= Work instruction =
Lines from the line with "Memurhaber (495, 2449)" to the line with "Privacy Policy (319, 1797)" in the entries below, and only those, must be output exactly, with both ends included.

= Information shown =

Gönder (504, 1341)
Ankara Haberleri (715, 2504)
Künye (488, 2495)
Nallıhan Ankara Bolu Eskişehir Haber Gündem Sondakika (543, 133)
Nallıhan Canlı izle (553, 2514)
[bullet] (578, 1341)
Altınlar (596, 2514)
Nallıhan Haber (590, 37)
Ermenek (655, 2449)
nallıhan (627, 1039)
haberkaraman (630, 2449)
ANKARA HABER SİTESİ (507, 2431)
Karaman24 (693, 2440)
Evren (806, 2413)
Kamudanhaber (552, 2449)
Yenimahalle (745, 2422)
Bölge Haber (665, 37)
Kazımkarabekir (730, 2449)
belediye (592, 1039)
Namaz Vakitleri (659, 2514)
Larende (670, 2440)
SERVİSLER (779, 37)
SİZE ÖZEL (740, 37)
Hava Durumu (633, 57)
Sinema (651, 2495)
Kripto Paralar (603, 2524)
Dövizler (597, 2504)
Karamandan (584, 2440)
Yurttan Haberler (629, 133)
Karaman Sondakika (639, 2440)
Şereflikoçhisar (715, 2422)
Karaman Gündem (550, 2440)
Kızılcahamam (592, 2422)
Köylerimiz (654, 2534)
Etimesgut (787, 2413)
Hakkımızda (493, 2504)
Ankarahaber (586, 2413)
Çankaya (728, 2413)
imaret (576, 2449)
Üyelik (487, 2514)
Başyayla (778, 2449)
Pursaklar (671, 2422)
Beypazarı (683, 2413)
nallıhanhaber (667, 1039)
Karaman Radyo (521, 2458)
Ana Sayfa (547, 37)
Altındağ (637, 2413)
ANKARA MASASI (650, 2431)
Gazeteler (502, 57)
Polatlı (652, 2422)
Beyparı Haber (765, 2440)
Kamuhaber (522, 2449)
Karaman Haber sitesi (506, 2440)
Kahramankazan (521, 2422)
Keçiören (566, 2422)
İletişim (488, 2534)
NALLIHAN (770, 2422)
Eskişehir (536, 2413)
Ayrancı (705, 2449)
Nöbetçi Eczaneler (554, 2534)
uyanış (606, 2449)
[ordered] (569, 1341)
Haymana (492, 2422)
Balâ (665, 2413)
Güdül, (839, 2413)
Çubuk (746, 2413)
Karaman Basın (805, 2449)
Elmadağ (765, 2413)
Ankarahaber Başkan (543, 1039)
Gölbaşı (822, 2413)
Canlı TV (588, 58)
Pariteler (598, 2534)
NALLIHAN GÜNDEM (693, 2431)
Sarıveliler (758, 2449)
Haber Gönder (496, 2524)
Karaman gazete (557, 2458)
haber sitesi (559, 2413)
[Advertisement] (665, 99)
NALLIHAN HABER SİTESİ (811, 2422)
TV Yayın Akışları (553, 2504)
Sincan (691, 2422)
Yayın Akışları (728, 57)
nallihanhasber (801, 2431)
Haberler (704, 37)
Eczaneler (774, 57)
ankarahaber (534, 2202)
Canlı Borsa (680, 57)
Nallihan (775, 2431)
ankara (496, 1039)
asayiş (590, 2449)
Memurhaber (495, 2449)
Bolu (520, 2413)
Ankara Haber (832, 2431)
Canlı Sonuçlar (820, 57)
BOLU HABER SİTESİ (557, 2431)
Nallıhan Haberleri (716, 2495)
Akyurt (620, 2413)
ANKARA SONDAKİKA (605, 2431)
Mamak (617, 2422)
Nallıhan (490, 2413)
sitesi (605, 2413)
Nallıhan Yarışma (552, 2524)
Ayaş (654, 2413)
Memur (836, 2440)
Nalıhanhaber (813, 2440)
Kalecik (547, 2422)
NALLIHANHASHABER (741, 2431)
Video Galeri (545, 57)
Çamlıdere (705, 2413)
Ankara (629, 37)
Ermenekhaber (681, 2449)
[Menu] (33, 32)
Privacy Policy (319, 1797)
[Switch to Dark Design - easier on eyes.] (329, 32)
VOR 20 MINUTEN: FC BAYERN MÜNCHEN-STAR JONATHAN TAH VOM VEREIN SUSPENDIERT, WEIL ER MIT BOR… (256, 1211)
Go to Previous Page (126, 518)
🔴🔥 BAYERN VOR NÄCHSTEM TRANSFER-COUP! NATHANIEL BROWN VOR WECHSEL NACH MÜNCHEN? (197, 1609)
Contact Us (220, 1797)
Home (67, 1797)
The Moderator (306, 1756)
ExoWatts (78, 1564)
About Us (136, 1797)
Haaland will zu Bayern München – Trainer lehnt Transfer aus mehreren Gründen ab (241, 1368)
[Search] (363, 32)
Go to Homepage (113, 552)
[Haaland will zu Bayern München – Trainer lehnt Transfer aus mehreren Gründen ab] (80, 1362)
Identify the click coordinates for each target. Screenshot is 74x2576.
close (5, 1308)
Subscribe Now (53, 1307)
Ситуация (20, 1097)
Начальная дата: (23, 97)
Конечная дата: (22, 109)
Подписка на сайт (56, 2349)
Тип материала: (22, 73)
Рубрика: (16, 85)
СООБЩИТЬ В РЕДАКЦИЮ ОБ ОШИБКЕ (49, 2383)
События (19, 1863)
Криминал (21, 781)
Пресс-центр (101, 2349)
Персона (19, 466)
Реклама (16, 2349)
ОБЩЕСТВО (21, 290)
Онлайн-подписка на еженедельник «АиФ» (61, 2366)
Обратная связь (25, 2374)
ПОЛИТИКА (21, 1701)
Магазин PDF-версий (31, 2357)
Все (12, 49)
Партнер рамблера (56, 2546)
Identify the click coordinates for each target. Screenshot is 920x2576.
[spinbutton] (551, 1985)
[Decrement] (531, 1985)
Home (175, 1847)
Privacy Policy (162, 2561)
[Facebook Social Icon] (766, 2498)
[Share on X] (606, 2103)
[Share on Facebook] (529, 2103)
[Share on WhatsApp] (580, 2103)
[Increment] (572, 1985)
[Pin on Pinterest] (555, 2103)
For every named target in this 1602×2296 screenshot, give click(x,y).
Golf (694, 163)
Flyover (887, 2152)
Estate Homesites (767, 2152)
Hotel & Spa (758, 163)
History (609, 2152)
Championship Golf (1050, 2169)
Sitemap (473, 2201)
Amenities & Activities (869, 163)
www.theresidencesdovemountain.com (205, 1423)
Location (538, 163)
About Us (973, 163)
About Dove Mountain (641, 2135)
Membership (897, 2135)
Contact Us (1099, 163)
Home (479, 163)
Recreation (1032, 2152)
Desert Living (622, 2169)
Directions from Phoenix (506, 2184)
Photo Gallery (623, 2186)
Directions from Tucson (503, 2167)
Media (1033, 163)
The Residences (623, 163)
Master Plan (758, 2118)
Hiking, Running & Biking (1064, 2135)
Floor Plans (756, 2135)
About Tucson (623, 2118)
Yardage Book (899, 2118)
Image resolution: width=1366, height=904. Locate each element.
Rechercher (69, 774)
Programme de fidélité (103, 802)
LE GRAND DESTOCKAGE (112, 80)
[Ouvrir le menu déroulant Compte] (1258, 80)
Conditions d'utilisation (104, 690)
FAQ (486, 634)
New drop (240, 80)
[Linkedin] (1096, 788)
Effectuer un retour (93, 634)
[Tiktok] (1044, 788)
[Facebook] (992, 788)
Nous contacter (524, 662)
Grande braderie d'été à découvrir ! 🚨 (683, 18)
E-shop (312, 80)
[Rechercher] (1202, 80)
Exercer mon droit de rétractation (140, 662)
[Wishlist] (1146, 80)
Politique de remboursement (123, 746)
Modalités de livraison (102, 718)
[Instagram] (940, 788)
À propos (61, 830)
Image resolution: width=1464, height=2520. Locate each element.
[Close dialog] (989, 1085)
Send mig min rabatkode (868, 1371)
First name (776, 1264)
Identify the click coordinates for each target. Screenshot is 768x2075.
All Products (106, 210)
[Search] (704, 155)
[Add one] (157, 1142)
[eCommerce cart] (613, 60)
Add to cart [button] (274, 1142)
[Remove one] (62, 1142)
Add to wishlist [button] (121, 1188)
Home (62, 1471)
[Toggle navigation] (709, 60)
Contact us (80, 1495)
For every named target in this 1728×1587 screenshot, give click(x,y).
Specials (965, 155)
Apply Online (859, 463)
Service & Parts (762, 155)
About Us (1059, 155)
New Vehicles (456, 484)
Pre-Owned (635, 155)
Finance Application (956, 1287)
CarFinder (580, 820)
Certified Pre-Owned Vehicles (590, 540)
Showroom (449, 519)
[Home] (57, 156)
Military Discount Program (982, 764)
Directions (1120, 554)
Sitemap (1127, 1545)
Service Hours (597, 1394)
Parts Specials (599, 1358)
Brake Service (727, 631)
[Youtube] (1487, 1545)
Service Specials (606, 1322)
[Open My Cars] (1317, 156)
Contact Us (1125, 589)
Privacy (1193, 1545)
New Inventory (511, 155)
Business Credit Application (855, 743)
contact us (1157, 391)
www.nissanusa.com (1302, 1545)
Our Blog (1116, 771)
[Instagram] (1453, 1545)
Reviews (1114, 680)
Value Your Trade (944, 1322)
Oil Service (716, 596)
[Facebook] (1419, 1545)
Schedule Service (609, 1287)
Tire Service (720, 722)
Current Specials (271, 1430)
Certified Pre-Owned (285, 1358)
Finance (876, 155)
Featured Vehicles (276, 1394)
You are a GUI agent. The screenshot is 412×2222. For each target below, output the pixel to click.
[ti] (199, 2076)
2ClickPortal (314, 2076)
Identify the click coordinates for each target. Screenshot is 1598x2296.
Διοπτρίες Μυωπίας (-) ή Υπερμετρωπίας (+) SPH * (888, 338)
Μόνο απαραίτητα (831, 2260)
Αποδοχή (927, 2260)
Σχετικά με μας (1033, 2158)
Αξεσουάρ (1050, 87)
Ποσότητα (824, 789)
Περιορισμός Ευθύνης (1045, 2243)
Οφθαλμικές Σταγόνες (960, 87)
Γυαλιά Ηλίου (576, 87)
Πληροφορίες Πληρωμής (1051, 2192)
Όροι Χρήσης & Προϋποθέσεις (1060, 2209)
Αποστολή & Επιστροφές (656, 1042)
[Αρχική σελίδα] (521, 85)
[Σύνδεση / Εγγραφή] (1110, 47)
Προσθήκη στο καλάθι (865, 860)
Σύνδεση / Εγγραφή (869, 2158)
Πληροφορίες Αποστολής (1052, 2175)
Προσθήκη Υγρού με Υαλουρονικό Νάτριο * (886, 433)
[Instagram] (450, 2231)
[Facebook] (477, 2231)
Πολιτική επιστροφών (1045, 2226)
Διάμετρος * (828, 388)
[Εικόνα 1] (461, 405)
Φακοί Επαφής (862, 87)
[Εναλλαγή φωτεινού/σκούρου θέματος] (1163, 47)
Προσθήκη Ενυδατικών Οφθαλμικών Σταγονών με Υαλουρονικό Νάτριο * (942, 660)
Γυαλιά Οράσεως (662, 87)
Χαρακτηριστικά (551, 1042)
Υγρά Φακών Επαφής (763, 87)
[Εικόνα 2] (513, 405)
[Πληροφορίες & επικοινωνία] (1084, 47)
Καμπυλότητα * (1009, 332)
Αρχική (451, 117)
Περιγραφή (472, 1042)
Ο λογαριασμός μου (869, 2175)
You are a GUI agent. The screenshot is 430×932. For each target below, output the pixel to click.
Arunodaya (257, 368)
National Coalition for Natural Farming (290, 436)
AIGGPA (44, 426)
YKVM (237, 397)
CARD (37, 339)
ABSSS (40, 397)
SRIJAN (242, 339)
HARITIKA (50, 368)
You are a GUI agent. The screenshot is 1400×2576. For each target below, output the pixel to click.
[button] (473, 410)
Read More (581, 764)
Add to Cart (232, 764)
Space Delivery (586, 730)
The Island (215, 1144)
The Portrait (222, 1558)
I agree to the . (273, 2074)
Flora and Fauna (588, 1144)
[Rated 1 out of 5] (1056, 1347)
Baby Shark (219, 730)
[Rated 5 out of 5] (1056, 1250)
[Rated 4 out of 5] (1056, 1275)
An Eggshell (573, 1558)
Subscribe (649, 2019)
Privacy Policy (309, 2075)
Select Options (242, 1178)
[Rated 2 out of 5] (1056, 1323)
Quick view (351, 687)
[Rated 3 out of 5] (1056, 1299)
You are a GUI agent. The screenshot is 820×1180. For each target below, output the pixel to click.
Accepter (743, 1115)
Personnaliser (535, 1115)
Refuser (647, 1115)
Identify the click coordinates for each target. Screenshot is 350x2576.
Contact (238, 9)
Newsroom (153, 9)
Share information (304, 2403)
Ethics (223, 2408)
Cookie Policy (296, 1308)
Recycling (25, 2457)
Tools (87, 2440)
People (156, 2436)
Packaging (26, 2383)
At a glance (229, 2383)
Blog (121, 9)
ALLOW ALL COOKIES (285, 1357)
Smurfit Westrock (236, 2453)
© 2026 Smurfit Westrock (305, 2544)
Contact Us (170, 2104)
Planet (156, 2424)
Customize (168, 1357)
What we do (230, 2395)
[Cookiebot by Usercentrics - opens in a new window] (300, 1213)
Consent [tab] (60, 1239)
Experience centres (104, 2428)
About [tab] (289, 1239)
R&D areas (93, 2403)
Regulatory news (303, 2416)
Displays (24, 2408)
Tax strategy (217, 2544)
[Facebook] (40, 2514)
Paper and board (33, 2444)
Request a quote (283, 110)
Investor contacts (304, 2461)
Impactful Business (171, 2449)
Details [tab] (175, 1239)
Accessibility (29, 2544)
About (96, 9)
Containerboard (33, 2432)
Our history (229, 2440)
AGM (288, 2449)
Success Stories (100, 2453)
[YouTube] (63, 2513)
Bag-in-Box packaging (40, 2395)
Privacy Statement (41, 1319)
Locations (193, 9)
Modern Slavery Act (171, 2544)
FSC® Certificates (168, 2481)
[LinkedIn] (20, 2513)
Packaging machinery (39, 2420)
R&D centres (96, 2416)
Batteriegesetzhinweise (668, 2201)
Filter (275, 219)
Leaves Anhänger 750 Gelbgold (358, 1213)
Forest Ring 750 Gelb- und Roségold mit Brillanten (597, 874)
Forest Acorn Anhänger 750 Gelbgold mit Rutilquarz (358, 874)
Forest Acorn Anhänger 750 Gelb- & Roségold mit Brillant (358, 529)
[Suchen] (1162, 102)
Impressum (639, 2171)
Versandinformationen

= Result of the task =
Memurhaber (495, 2449)
Bolu (520, 2413)
Ankara Haber (832, 2431)
Canlı Sonuçlar (820, 57)
BOLU HABER SİTESİ (557, 2431)
Nallıhan Haberleri (716, 2495)
Akyurt (620, 2413)
ANKARA SONDAKİKA (605, 2431)
Mamak (617, 2422)
Nallıhan (490, 2413)
sitesi (605, 2413)
Nallıhan Yarışma (552, 2524)
Ayaş (654, 2413)
Memur (836, 2440)
Nalıhanhaber (813, 2440)
Kalecik (547, 2422)
NALLIHANHASHABER (741, 2431)
Video Galeri (545, 57)
Çamlıdere (705, 2413)
Ankara (629, 37)
Ermenekhaber (681, 2449)
[Menu] (33, 32)
Privacy Policy (319, 1797)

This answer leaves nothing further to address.